Verifying asteroseismically determined parameters of Kepler stars using Hipparcos parallaxes: self-consistent stellar properties and distances

V. Silva Aguirre, L. Casagrande, S. Basu, T. L. Campante, W. J. Chaplin, D. Huber, A. Miglio, A. M. Serenelli, J. Ballot, T. R. Bedding, J. Christensen-Dalsgaard, O. L. Creevey, Y. Elsworth, R. A. García, R. L. Gilliland, S. Hekker, H. Kjeldsen, S. Mathur, T. S. Metcalfe, M. J. P. F. G. Monteiro, B. Mosser, M. H. Pinsonneault, D. Stello, A. Weiss, P. Tenenbaum, J. D. Twicken, K. Uddin

Accurately determining the properties of stars is of prime importance for characterizing stellar populations in our Galaxy.

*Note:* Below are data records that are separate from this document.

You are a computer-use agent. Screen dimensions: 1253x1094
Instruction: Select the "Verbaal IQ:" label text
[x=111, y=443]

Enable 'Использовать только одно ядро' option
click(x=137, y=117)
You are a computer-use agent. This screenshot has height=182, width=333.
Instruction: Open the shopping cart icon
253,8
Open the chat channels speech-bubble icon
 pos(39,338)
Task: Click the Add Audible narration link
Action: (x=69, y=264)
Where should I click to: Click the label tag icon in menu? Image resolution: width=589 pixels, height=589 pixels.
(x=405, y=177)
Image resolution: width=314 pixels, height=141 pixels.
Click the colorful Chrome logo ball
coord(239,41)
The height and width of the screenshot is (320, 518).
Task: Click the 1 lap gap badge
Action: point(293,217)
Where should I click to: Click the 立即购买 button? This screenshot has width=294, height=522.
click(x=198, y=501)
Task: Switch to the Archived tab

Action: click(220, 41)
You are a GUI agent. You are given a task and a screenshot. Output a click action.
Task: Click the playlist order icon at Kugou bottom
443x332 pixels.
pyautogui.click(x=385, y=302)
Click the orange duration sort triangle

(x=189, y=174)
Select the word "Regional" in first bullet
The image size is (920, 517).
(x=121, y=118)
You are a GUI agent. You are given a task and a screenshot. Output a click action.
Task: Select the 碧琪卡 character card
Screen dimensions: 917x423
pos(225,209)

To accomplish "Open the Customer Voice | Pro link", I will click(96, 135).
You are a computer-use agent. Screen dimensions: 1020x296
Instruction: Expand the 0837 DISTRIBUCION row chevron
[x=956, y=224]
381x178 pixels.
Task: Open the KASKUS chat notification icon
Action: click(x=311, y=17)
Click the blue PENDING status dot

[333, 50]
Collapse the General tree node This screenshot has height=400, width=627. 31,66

The field of asteroseismology has been thought to be particularly successful in such an endeavor for stars in different evolutionary stages. However, to fully exploit its potential, robust methods for estimating stellar parameters are required and independent verification of the results is mandatory. With this purpose, we present a new technique to obtain stellar properties by coupling asteroseismic analysis with the InfraRed Flux Method. By using two global seismic observables and multi-band photometry, the technique allows us to obtain masses, radii, effective temperatures, bolometric fluxes, and hence distances for field stars in a self-consistent manner. We apply our method to 22 solar-like oscillators in the Kepler short-cadence sample, that have accurate Hipparcos parallaxes. Our distance determinations agree to better than 5%, while measurements of spectroscopic effective temperatures and interferometric radii also validate our results. We briefly discuss the potential of our technique for stellar population analysis and models of Galactic Chemical Evolution.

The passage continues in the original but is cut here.